This seminar will be presented by Associate Professor Hanna Suominen, from the ANU Research School of Computer Science.
In health informatics, Machine Learning (ML) could be the difference between life and death when used to support decision-making in healthcare. In many clinical conditions, complex causalities and correlations between diseases and their biomarkers lead to lacking objectivity in their diagnosis, progression, and management. ML has shown its power in discovering biomarkers and allowing a continuous and burden-free remote monitoring and treatment management.
However, regardless of this promise of ML for healthcare, failures in the flow of information can lead to even life-and-death impact on patients’ lives, making this an exacerbated instance of a wider issues in computer-assisted decision-making. Yearly 500,000 Australians are rather harmed than helped in our hospitals. Yet, the issue of diagnosis and treatment delays, administration of wrong treatments or medications, missed or duplicated tests, and other preventable adverse events in healthcare is only getting worse.
Our research ambition is to contribute to technology transparency and trustworthiness that will provide substantial effectiveness and efficiency dividends, releasing clinicians time and increasing the flow of patient diagnostics.

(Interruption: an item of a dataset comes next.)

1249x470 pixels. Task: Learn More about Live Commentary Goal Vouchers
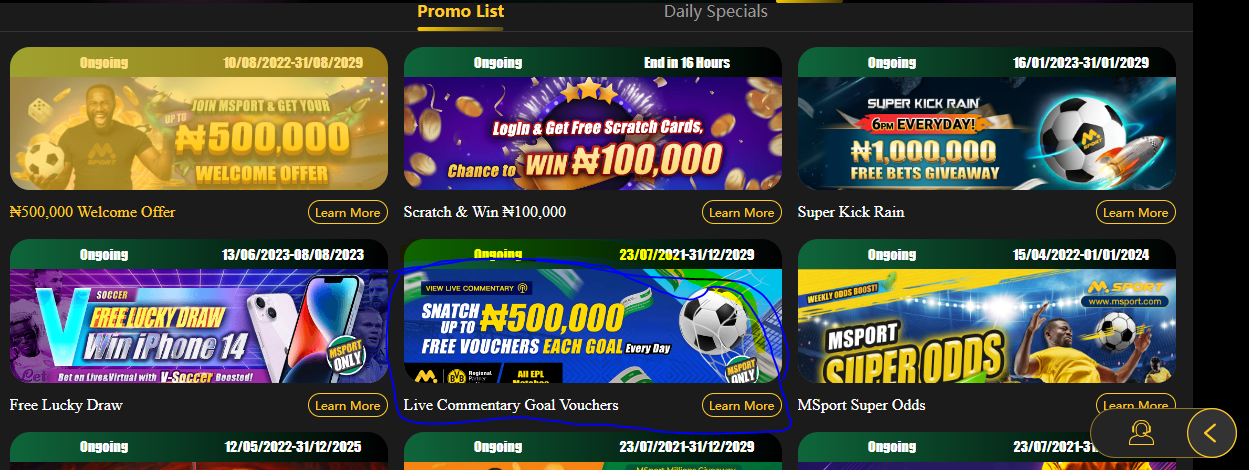[742, 405]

We work at the forefront of this field at the ANU Research School of Computer Science by leading the Big Data Program of Our Health in Our Hands (OHIOH) — the inaugural ANU Grand Challenge Program — and the Theory and Applications in Multimodal Pattern Analysis (TAMPA) team within the Data61 ML Group. Our approach applies and contributes to the state-of-the-art in ML by combining multi-modal data from multiple sources in a targeted manner to develop clinically useful biomarkers. The resulting more robust determination of disease status will give unprecedented information about disparate disease aspects.

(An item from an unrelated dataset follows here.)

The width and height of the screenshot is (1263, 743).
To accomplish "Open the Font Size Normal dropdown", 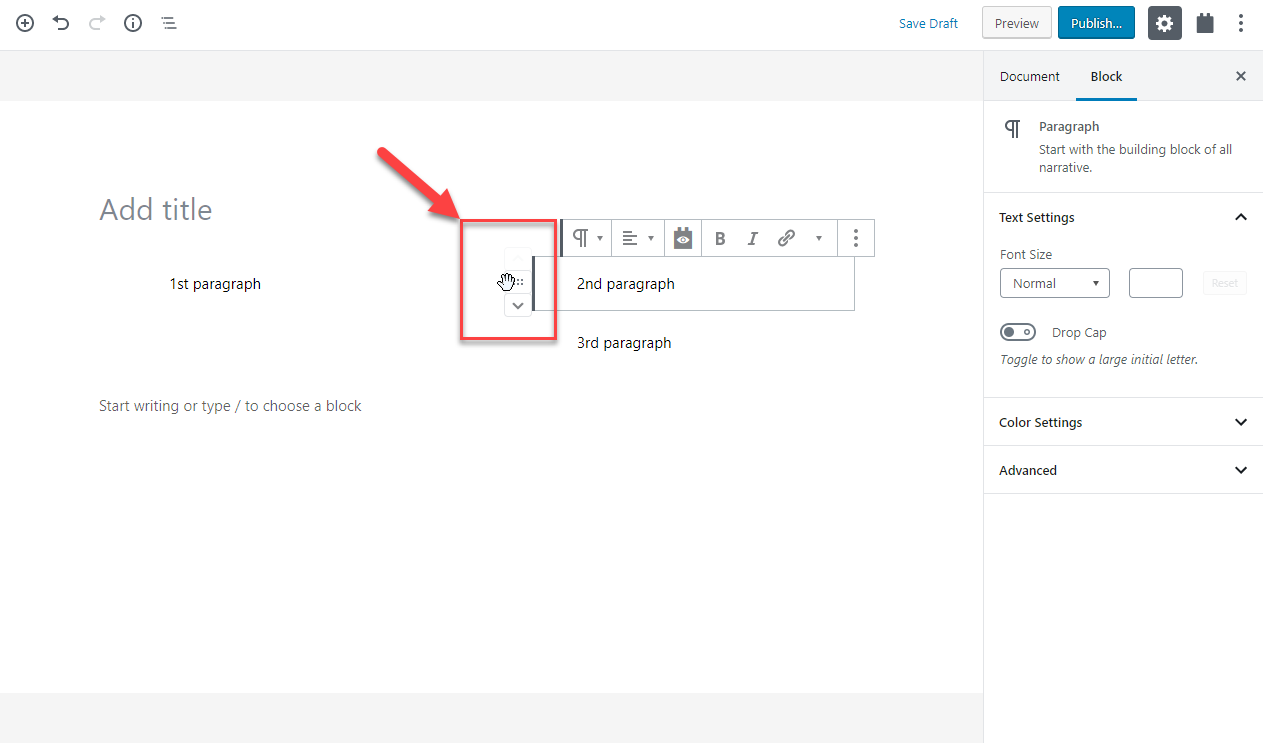I will click(x=1054, y=283).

To illustrate our progress, we have studied human voice as a Parkinsonian biomarker with ML detecting symptoms imperceptible to a neurologist. Our ML experiments have indicated that data featurisations used in prior literature do not perform well when extrapolated to the much larger data set. Owing to the natural variation in speech, the separation of patients and controls is not as simple as previously believed. We have presented significant performance improvements using additional novel features (with 88.6% certainty, derived from a Bayesian correlated t test) in separating patients and controls, with accuracy exceeding 58%.

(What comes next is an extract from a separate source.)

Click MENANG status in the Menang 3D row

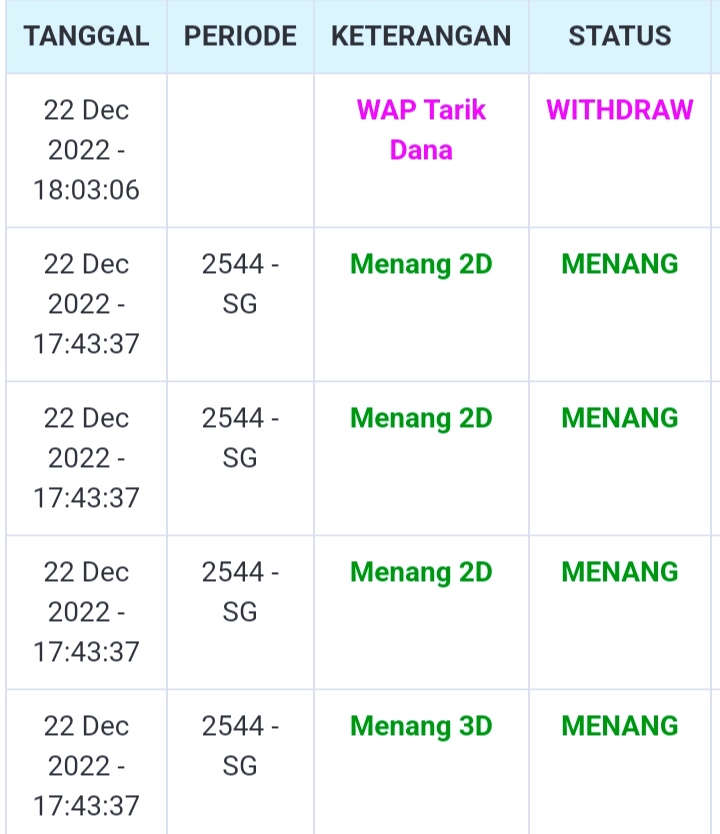click(x=619, y=726)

Our vision when realised will enable technology-empowered workforce where patients receive earlier diagnoses and participate in enhanced disease management, regardless of their geographic location or social circumstances. It will also provide clinicians with detailed, valuable tools to help care for their patients more effectively. These contributions will drive systemic changes towards a healthier nation and societal prosperity.